Name: Memento_Mori
Location: Zurich
Posts: 5112


Since the recent news about ESWC and ESL dropping Quake Live, ESR looks like an ant-hive after someone walked on it. Some react by tearing their clothes off, others try to spur the community to do something, others simply lurk Teamliquid to see if Starcraft2 can fill the void QL left. They did moan with us, our fellow sc2 players, didn’t they?

Many people blame id Software, from Syncerror, which seems to be the shit-storm umbrella, on to the rest of the dev team. Regardless of whether this is a reasonable stance or not, this gave a stronger voice to those who have – in some cases for a long time – promoted the going back to Quake 3.
This column is about this concept of “moving back”. What does that mean? What would it imply? Is that really what we want? Would it work?

The potential with Q3

There are several beafy areas where the Q3 option shines, the major points being:
-Development
-LAN servers
-Maps
In many aspects, CPMA / OSP have more features than QL. Hosting LAN tournament was possible, if not easy to do. There were plenty of maps available for anyone for free.

Guarantees

Assuming everybody “moves back to Q3” (whatever this means), are there any guarantees that the community would sustain itself? Are still there those geeky developers that would take on from whatever CPMA/OSP left, and carry Q3 on where the future needs it to go?
Development is a big word. It can mean a lot, if there are people with enough knowledge, time, dedication, and coordination to do things that matter. Or it could mean as much as a dead body darken coded from the hospital bed.

And even if we had the CPMA/OSP team in full force, would this be sufficient? Sufficient to “save Quake”? Because we are discussing about saving quake, aren’t we?
Q was pretty much dead before QL, wasn’t it? The only difference now, is that we cumulated experience. We have seen the benefits of streaming. We have seen how QL worked and not worked, so we could build from there on. But is this enough?

Community Psyche

Excitement freaks; this is what we are, given, of course, that we are also sheep. Beeeh, anyone?
As silly as it sounds, the reality is that, should a big e-sport organization pick Q3 for the next season of whatever with prizes and shit, people would instantly teleport to Q3 without saying goodbye. Would then these people actually play in those tournaments? No, but the pros would, and that’s exciting. This, and the fact that “Q3 is where everybody is going”.

We had these things in the past. When big tournaments picked CPMA over OSP, when Q4 came out, when QL came out. But actually, the same happened before, with Q2 and Q3. Were these moves the result of careful thinking and planning? No. People just had the feeling it was the right thing to do. In some cases, they did regret the change and went back. The community partitioned and groups did evolve – read shrink – until extinction, with the exception of what communities are left today, playing the various Quakes versions.
My point is that – even if with reasoning one could say a move is the right choice - moving a community is freaking hard. You have to build a consensus, facing tons of opposition from regular people and derision from trolls. And there are no guarantees.

So, should we go back?

I think the only big thing that could excite people enough to really move back, is a community-built system that gets where Quake Live should have. Maybe not as far as where Battlenet2 and SC2 are, but surely on that direction. A platform, either client-integrated or through web, where a few key social features are implemented. A platform that would give players a reason to play, give constant feedback on the progress and make players feel inside a playing community. Is this even possible? Developed spontaneously by the community?

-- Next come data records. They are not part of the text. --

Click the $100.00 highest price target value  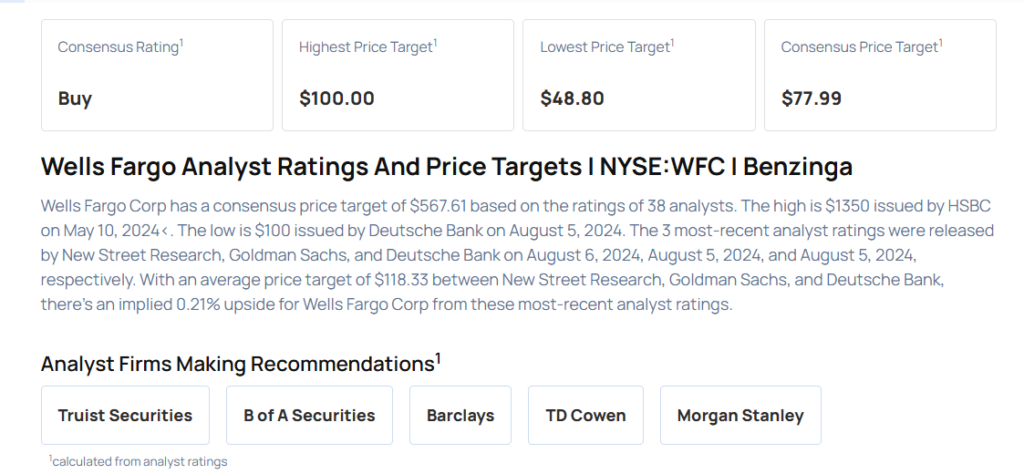pyautogui.click(x=337, y=98)
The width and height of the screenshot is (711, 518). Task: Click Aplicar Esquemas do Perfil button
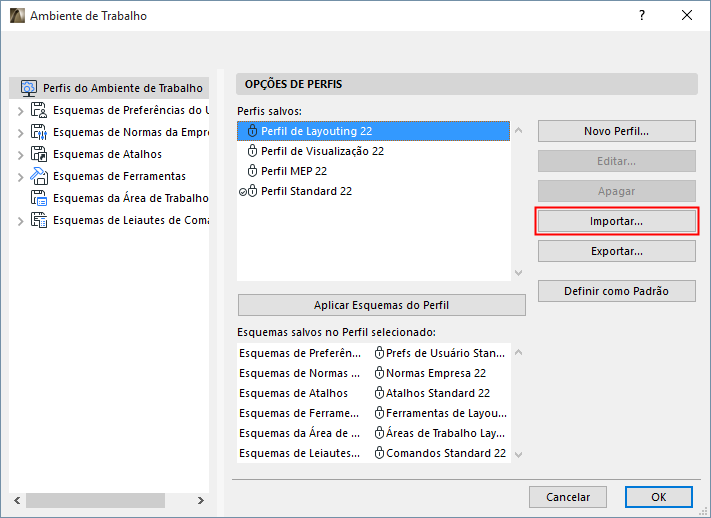381,305
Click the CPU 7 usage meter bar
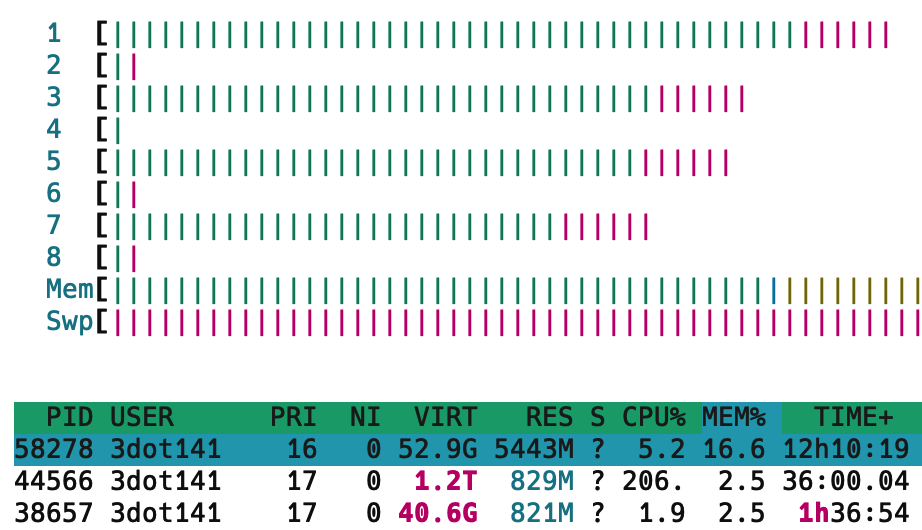The width and height of the screenshot is (922, 530). tap(380, 226)
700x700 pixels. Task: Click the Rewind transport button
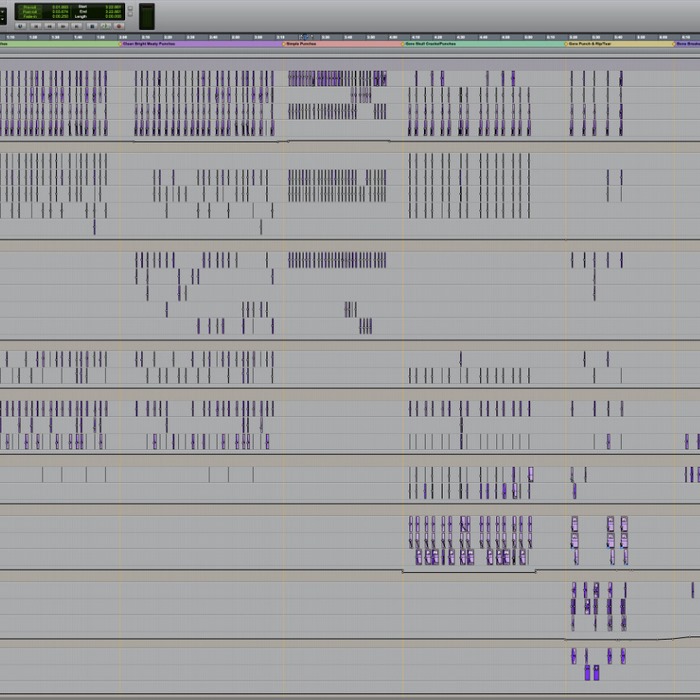pos(50,26)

I don’t have a good answer. Aiming for the core, the essence, may be a sustainable challenge, the reasoning being that all the expensive eye-candies would arrive later, should things get any momentum. But surely it is not easy. It probably means little to nothing, but I spent the afternoon at the hospital where my brother is recovering from a blood infection. He has a degree in math and one in computer science, and he works on cloud computing / distributed systems. We talked a lot about Quake, battlenet2, we looked a bit into the problem of implementing an ELO system for real, and we looked at simpler systems like WC3/Halo, discussing the minimum web development something as simple as a ladder system would require. I let my fantasies and hopes go way beyond where it is reasonable, because I was happy to just be there and talk about these things.

Your turn, now.

To conclude this column, I think that people should calm down a bit. It is ok to be sad about losing something we love, but we should never forget that this whole Quake thing was, is, and will be a passion, a hobby, for 99.9% of us. And when people spend hours lurking anxious posts, filled with “Oh noes, everybody panic” vs. ray the doom’s rant, what has a passion become? Just keep it cool. Play the game, create content, and if you have the skills, think of what could be done.